Cooperative vs. Preemptive: a quest to maximize concurrency power

Brief report on our research in trying to get the most out of our highly concurrent systems at scale.

Bobby Priambodo

Published in

Traveloka Engineering Blog

16 min readSep 3, 2019

Motivation

Imagine if Traveloka worked like a supermarket that had only one cashier, and we handled our customers one by one. There would be a very long queue, and even the 5th customer would probably leave as soon as she felt that it was taking too long. She would then go to another supermarket. We wouldn’t want that.

A slightly better approach would be to have the cashier work on, say, five customers at a time, switching customers for every barcode scanned. If the cashier were as fast as Barry Allen, then all five customers would feel that they are being serviced individually with no interruption. In this case, we say the cashier works concurrently.

What if one cashier still served customers one by one, but now we had five cashiers? Of course, the service time would also speed up. For this one, we say that our cashiers work in parallel. We can also say that, from the customers’ perspective, the cashiers work concurrently: there are more than one customer being serviced at one time.

Now, we understand that there is probably no human on Earth who is as fast as The Flash, let alone one conveniently being a cashier, but switching tasks in an ultra high speed is an easy feat for computers. With the advent of multicore processors, computers can even combine the two: having multiple cashiers switching customers. Imagine the velocity!

At Traveloka’s scale, it is a necessity for our systems to handle requests from our users concurrently. Every user should be able to do what they need, such as to book a flight or hotel, discover exciting things to do for the weekend, pay their bills, without needing to wait for other users to finish what they need to do. Indeed, our services have been concurrent since day one.

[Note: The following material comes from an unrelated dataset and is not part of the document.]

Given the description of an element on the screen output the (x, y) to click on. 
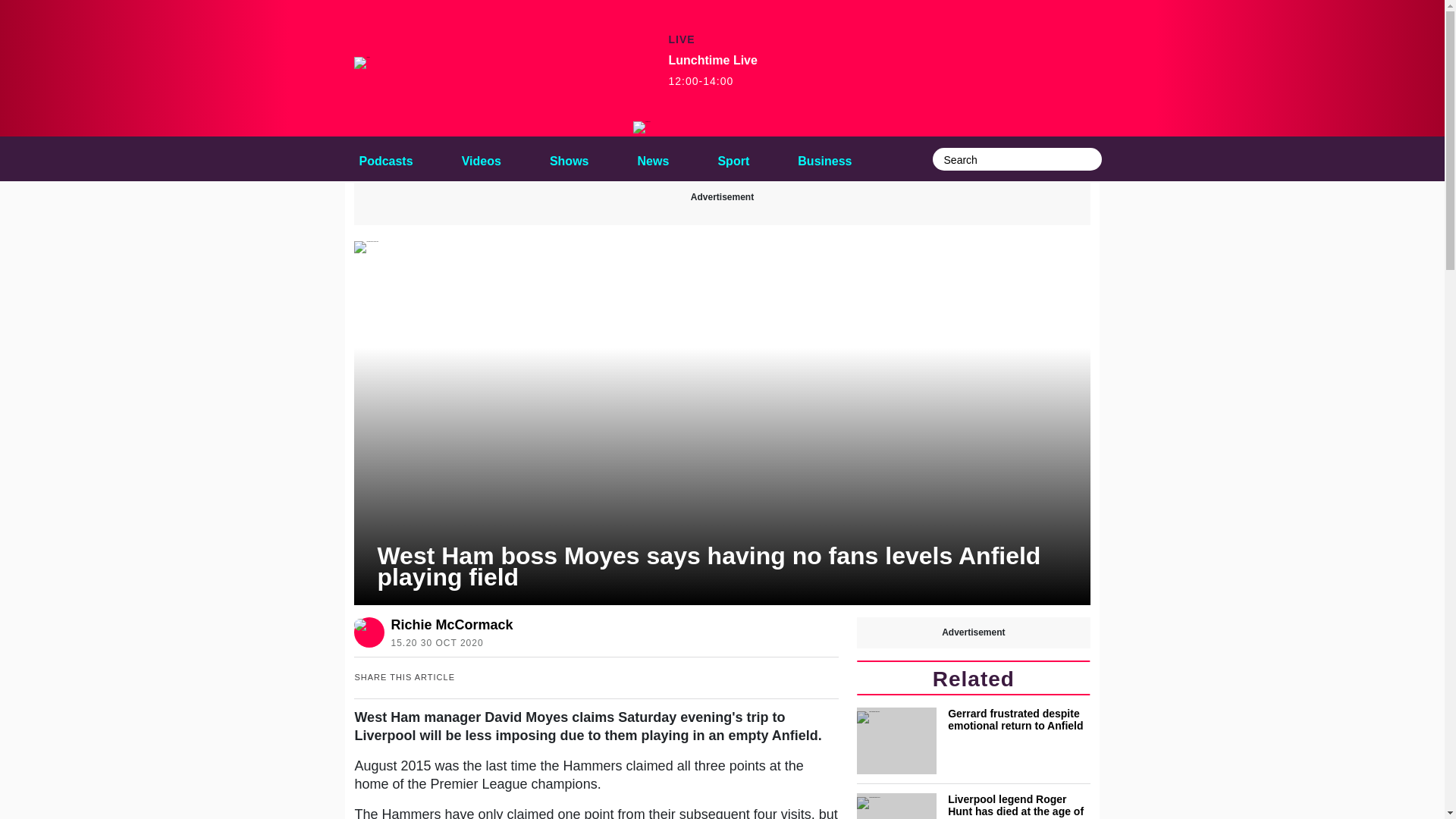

My team in particular use Java heavily. To build our systems, we use battle-tested open source Java libraries for many things, such as web servers and database drivers, which have built-in concurrency capabilities through threads. In implementing our business specific logic, we also utilize Java’s threading primitives to achieve concurrency, running Runnables through Executors for tasks that can be done independently.

It Works™.

But over time, we started to see performance issues. We had one service that hogged all of its host’s RAM because the Java app had a total of 10 thousand threads running. With the default JVM thread stack size for a 64bit VMs which was 1024 bytes, it meant that we allocated around 10GB memory for thread stack alone, even when most of it perhaps were unused. The CPU utilization was also considerably high because of all the context switches.

One solution would be to scale up the host, but that’s just throwing money to the problem. We finally mitigated the issue by auditing the thread pool usages and eventually decoupled the service to smaller ones anyway (because it was already too big), but this particular problem made us think: is there a better way for us to do concurrency more efficiently, without inflicting damage to our hardware costs?

This rest of this article is the result of our (non-academic) research on this problem. We will talk about three important aspects of concurrency: task scheduling, threading model, and memory model. We’ll also see how popular technologies (i.e. programming languages or libraries) approach concurrency in practice.

Now, let’s talk about scheduling.

Cooperative vs. Preemptive scheduling

Scheduling is a mechanism to assign tasks to workers. The one who assign tasks is often called a scheduler. In an operating system (OS), usually tasks translates to threads, and workers translates to CPU cores.

That said, I will be speaking in the general term of tasks and workers because this concept is not necessarily tied to operating systems only.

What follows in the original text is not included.